Around 21 o'clock on Nov 4, "Maarten L. Hekkelman" wrote:

> I'm writing a unicode text editor that does its own characterset
> conversions when necessary. Now I'm running into the problem that there are
> only a few fonts available for unicode. Why is it that e.g. the truetype
> nfonts are not available in the iso10646 encoding? Take cyberbit which has
> quite a few encodings in one font, why isn't it possible to access this
> font with the unicode encoding?

You should be able to use Xft with client-side fonts today, and with
server-side fonts in the near future.  Xft provides a Unicode interface for
text output, and will (soon, I hope) support conversion for server-side 
fonts.

Providing server-side fonts in 10646 encoding is very expensive as the 
server must rasterize the entire font and deliver all of the metrics as 
soon as the font is opened; Xft will hide this behind an API that converts 
your Unicode chars into whatever encoding the font uses automatically.
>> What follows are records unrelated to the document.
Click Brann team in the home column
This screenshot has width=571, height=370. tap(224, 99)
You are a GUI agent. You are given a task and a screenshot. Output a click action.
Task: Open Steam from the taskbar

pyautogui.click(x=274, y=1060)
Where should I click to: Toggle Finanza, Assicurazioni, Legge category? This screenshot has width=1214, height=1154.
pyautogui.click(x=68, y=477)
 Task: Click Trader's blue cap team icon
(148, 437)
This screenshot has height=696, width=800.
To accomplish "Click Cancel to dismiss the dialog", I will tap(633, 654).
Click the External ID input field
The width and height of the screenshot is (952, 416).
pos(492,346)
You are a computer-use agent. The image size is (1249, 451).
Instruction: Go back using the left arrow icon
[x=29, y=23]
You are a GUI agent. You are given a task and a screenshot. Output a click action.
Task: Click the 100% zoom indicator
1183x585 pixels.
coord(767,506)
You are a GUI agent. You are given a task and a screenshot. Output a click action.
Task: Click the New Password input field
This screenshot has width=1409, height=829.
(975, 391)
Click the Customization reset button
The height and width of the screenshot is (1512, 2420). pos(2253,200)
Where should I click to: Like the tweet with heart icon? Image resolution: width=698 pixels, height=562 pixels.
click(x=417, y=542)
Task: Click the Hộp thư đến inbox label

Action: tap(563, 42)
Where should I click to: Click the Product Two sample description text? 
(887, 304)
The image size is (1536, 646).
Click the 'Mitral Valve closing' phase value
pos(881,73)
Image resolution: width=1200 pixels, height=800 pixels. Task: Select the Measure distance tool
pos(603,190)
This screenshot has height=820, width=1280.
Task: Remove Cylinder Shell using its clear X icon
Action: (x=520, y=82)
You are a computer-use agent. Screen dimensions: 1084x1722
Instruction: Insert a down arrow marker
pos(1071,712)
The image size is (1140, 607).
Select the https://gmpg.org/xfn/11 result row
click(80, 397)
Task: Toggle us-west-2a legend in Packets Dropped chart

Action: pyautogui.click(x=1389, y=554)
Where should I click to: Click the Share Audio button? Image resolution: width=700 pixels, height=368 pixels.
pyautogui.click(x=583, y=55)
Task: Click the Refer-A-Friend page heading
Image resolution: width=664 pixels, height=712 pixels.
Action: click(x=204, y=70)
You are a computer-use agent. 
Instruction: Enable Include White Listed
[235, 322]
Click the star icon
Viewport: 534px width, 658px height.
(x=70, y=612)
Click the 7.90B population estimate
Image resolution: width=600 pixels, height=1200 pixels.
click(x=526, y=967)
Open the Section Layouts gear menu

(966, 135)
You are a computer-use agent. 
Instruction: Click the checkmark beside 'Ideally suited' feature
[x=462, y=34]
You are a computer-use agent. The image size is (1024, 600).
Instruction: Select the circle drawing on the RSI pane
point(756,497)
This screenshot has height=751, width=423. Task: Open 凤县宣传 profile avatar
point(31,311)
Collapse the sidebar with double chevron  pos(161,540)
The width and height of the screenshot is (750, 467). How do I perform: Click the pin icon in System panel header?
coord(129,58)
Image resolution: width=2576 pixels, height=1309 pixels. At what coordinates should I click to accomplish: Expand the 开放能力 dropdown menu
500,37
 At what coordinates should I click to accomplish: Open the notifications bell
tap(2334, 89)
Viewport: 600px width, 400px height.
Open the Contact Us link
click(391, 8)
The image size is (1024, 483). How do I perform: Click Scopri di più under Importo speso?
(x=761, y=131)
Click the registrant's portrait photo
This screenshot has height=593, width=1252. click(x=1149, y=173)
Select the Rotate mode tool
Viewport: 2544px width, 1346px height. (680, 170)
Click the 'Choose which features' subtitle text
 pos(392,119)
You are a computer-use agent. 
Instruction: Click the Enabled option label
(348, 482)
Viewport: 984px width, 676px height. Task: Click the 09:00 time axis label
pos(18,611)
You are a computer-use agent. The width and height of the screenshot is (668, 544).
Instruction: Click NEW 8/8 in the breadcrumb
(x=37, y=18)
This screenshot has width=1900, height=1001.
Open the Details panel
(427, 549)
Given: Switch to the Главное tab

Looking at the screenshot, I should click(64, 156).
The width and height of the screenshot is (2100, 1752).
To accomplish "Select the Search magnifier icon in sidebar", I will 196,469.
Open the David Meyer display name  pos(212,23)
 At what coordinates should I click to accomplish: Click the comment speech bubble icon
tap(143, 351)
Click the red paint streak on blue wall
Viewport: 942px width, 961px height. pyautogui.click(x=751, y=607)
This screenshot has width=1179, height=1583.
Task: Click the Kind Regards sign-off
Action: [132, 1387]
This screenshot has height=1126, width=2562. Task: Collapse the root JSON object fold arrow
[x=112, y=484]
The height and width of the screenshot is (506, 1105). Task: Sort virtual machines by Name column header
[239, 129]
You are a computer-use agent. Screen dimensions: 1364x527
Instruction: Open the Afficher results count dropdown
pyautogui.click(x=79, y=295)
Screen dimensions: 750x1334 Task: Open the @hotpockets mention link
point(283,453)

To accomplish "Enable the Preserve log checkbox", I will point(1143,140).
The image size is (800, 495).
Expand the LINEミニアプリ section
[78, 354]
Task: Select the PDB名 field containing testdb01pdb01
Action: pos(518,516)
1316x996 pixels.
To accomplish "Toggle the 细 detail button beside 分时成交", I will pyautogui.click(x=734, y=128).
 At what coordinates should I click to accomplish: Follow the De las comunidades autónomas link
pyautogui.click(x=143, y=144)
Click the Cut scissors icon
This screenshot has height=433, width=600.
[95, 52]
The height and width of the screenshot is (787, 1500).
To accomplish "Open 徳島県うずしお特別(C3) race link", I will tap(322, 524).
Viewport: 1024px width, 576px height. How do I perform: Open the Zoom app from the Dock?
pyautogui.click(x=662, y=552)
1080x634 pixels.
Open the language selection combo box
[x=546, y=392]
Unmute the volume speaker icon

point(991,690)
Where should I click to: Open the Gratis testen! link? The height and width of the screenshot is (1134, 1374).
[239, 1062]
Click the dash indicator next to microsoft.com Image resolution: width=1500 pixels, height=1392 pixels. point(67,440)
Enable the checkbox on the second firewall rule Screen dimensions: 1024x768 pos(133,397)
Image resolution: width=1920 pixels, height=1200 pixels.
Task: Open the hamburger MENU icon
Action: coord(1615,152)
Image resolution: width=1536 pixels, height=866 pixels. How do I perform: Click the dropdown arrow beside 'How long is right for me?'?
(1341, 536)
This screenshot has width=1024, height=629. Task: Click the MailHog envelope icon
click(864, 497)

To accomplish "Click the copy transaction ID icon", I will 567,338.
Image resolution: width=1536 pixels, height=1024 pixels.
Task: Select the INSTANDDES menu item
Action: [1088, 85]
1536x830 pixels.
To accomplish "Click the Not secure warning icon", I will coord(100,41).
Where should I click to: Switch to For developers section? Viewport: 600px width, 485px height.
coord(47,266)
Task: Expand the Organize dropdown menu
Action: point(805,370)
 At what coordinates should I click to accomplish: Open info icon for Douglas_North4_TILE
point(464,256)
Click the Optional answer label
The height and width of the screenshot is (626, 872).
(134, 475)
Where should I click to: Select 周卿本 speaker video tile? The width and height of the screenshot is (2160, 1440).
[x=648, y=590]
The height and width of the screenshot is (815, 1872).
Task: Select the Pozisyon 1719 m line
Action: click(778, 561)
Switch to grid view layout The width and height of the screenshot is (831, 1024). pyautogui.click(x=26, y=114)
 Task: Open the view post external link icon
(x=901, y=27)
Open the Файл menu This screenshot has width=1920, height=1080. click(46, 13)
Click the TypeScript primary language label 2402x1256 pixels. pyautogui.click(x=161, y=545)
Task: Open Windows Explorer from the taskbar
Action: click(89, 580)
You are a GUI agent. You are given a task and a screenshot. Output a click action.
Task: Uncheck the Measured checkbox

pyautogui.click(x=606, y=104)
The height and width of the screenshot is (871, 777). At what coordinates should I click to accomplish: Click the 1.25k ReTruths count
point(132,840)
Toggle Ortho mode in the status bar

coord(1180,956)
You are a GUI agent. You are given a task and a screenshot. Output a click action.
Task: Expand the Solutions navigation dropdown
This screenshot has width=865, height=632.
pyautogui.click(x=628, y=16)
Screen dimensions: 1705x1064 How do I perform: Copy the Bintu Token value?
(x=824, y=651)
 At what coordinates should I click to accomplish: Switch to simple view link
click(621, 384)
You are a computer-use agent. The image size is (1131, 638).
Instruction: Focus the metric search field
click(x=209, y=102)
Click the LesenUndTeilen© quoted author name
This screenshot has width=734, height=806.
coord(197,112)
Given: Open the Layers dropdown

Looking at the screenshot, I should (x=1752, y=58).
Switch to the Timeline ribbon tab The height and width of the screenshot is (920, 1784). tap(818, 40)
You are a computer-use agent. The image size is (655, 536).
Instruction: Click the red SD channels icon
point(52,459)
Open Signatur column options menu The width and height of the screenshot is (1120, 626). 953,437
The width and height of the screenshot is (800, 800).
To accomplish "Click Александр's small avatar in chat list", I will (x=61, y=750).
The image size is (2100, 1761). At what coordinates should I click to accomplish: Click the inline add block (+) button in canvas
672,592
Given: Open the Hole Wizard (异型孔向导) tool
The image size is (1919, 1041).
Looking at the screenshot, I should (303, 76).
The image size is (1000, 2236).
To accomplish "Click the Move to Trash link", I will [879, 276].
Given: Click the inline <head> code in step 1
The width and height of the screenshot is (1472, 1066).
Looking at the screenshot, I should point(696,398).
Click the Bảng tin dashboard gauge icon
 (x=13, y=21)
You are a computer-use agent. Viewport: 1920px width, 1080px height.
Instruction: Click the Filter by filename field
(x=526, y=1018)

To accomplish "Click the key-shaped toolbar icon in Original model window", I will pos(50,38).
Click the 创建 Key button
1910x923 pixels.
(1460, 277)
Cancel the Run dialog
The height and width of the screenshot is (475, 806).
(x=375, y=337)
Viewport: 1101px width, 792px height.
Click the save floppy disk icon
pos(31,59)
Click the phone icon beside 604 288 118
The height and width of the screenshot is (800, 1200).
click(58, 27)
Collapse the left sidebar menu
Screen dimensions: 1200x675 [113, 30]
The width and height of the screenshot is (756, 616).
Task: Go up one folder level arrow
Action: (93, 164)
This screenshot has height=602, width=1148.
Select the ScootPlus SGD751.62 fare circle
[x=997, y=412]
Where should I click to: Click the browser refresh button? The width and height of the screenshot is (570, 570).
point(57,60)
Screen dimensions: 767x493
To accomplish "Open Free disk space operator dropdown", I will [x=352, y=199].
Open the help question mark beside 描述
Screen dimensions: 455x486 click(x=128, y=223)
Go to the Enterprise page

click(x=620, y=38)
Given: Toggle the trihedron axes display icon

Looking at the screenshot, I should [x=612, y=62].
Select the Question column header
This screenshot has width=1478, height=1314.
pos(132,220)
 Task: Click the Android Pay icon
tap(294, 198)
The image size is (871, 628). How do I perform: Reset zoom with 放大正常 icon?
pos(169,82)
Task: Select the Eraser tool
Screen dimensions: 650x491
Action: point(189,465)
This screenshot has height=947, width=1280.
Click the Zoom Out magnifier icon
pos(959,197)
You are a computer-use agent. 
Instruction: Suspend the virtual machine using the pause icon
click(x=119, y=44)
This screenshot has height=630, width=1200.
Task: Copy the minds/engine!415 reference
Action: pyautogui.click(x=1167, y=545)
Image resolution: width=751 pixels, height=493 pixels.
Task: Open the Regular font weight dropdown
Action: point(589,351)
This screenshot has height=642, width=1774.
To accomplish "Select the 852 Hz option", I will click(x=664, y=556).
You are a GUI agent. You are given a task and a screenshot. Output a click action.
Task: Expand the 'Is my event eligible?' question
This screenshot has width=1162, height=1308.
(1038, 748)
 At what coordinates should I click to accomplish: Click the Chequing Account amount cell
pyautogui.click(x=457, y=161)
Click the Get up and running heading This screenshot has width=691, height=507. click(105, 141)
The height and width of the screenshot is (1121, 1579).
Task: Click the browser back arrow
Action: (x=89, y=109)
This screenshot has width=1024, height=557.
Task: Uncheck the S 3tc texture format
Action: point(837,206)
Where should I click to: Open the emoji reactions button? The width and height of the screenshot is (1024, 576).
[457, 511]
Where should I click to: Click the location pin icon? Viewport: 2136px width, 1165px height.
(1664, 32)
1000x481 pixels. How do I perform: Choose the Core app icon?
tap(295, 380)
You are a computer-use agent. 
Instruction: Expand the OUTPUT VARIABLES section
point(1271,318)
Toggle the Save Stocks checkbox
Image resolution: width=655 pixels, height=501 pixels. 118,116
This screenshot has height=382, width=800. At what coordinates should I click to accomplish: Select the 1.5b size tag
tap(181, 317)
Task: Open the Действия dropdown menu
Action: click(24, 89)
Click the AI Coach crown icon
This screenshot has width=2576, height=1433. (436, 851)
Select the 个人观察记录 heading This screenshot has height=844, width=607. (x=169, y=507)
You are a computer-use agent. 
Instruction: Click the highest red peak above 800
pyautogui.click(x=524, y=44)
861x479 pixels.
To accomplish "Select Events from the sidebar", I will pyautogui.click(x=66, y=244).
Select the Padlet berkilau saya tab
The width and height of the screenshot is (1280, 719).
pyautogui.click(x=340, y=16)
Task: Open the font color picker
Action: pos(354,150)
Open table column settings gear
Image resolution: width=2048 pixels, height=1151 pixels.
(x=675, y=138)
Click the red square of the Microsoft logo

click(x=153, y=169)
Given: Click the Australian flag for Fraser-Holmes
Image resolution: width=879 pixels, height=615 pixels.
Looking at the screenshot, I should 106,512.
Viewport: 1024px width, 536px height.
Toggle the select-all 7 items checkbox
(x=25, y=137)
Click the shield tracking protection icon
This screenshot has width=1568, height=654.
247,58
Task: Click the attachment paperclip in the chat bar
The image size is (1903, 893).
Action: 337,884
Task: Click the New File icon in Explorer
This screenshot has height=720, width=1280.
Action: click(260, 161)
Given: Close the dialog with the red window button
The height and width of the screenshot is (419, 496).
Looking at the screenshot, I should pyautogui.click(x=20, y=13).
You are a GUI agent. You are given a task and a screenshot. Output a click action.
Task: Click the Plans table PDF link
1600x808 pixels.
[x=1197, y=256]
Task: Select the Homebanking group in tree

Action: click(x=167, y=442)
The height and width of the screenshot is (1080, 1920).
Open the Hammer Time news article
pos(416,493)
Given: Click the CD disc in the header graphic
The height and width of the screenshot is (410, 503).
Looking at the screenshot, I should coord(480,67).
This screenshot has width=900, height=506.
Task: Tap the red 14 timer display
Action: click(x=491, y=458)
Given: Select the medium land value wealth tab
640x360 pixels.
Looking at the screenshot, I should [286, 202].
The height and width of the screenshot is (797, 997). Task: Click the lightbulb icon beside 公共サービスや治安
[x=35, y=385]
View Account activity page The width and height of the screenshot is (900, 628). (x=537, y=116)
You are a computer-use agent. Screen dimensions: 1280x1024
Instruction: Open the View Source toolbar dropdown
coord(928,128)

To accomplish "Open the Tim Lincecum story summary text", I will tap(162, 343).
> Please don't tell me to use utf8 locales and fontsets, I tried it but fontsets
> are slow and inflexible and utf8 locales seem to be a Linux only feature.

Yup; having an internal API dependent on locale seems like a bad idea to 
many of us.  Codeset conversion belongs at the application interface to 
persistant data; internal APIs should use Unicode.

[EMAIL PROTECTED]        XFree86 Core Team              SuSE, Inc.